■ **Exercise**
Once the line with "This screenshot has width=325, height=174." is found, write it out along with each later line exactly, through the end of the entries, skipping every picture.
━━━━
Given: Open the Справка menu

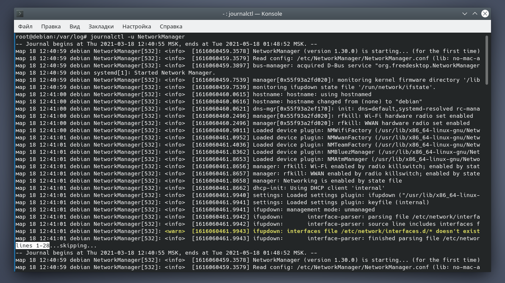Looking at the screenshot, I should click(x=171, y=26).
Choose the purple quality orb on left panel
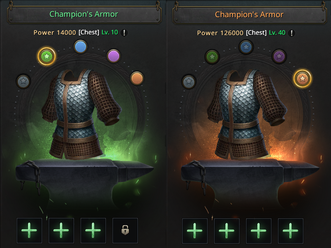The height and width of the screenshot is (248, 331). point(114,56)
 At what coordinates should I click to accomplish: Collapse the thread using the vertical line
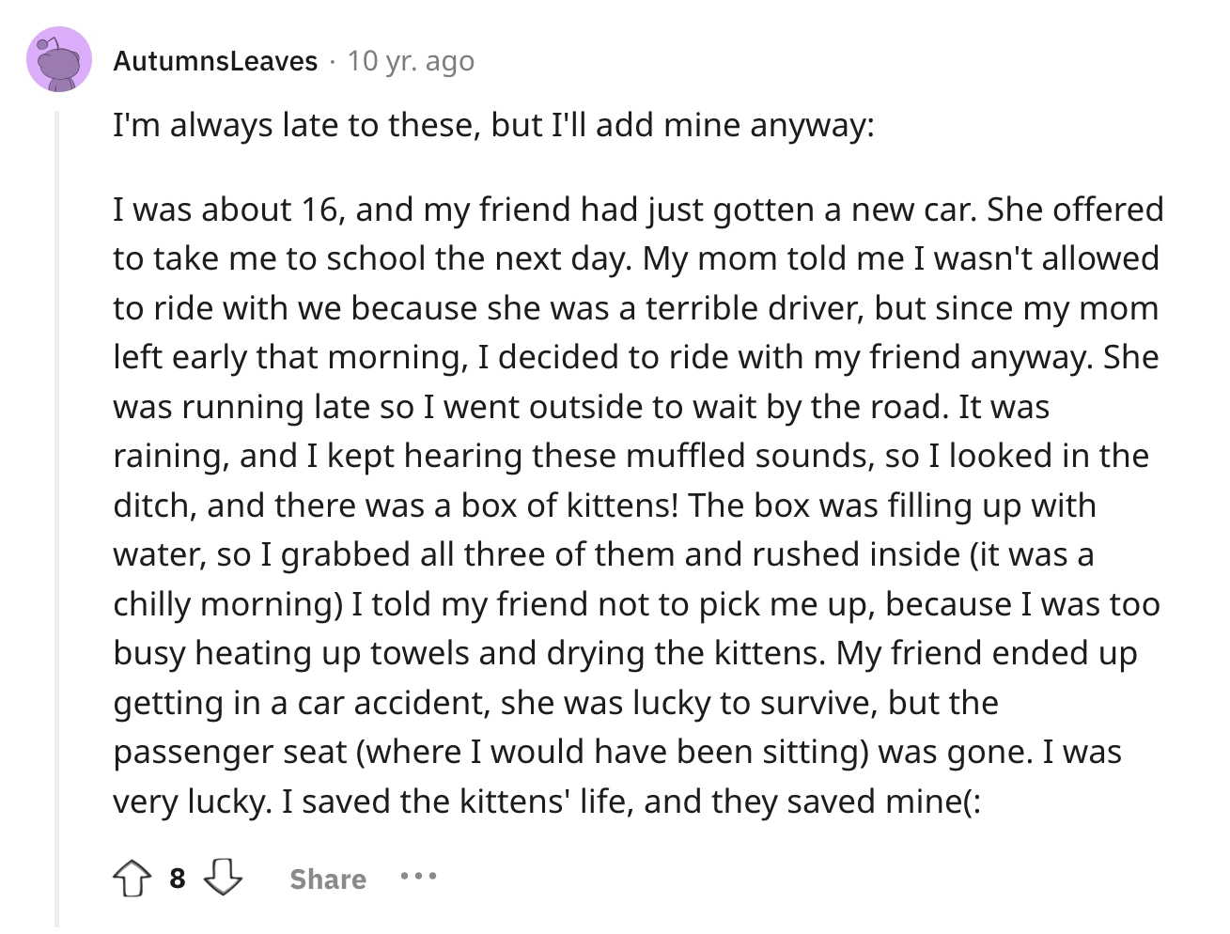coord(57,517)
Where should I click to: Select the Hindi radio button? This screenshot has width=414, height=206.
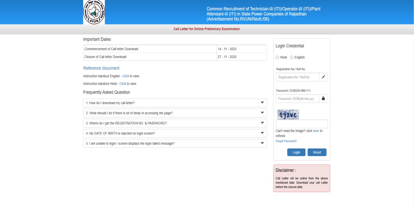(x=277, y=57)
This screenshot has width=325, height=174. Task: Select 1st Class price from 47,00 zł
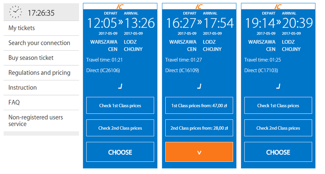(199, 105)
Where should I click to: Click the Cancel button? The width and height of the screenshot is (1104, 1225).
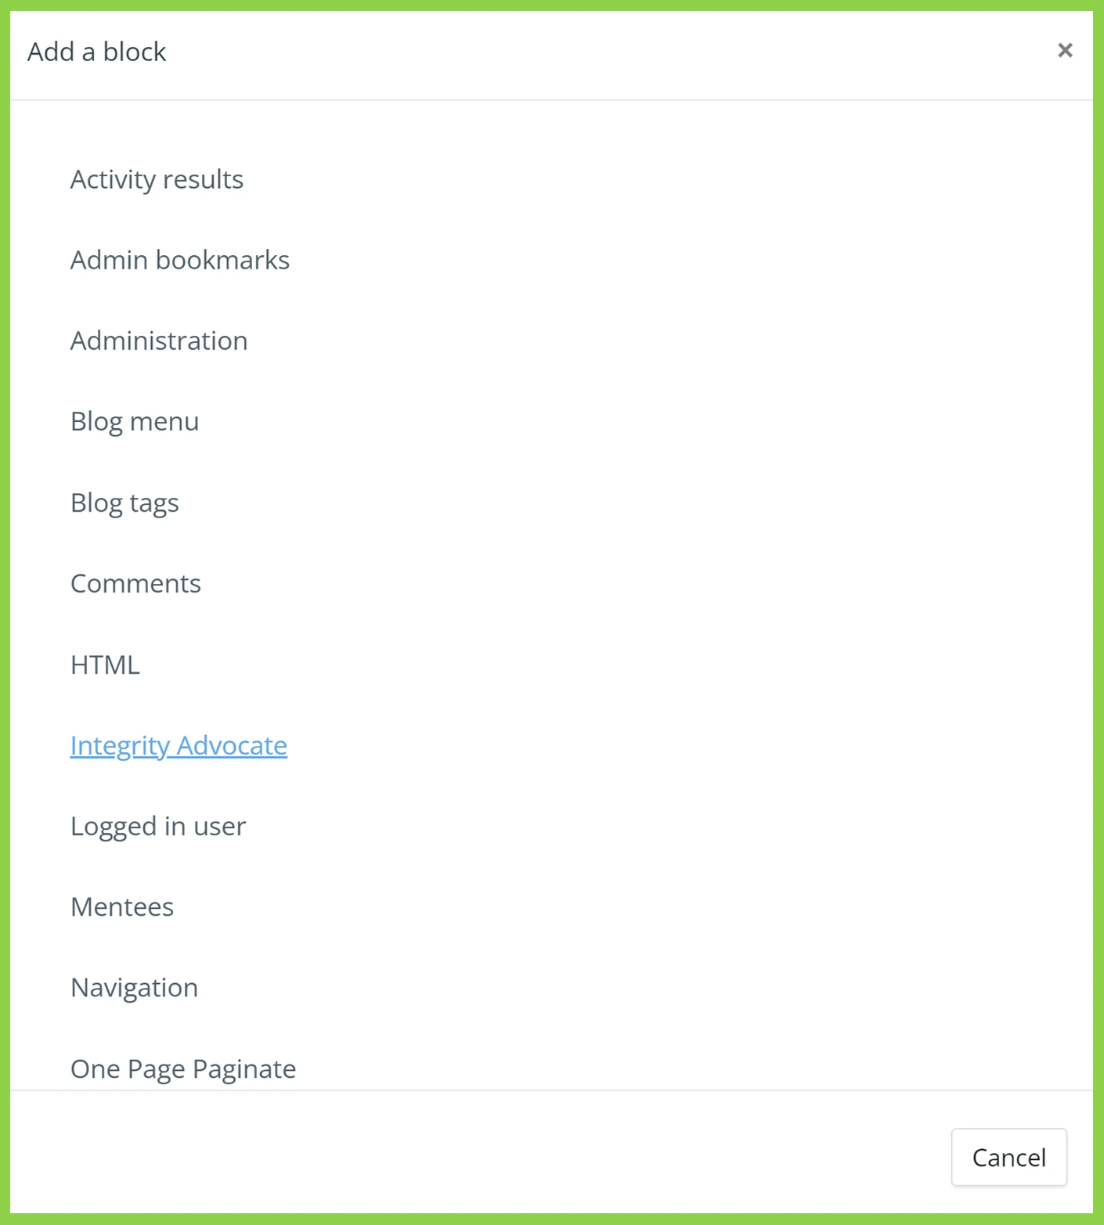tap(1008, 1157)
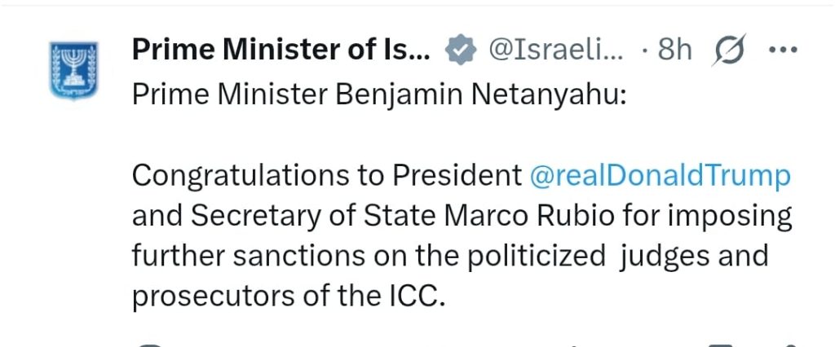Click the line starting 'further sanctions on the'
The height and width of the screenshot is (347, 835).
[450, 257]
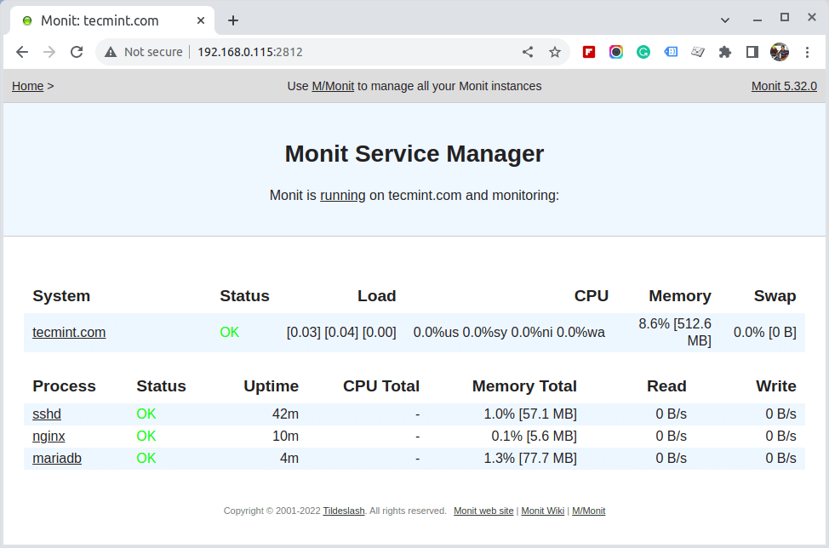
━━━━
■ **Task response**
This screenshot has width=325, height=174. Task: Select 1st Class price from 47,00 zł
(199, 105)
Where should I click to: Click the Cancel button? The width and height of the screenshot is (1104, 1225).
tap(1008, 1157)
Click the line starting 'further sanctions on the'
The height and width of the screenshot is (347, 835).
[450, 257]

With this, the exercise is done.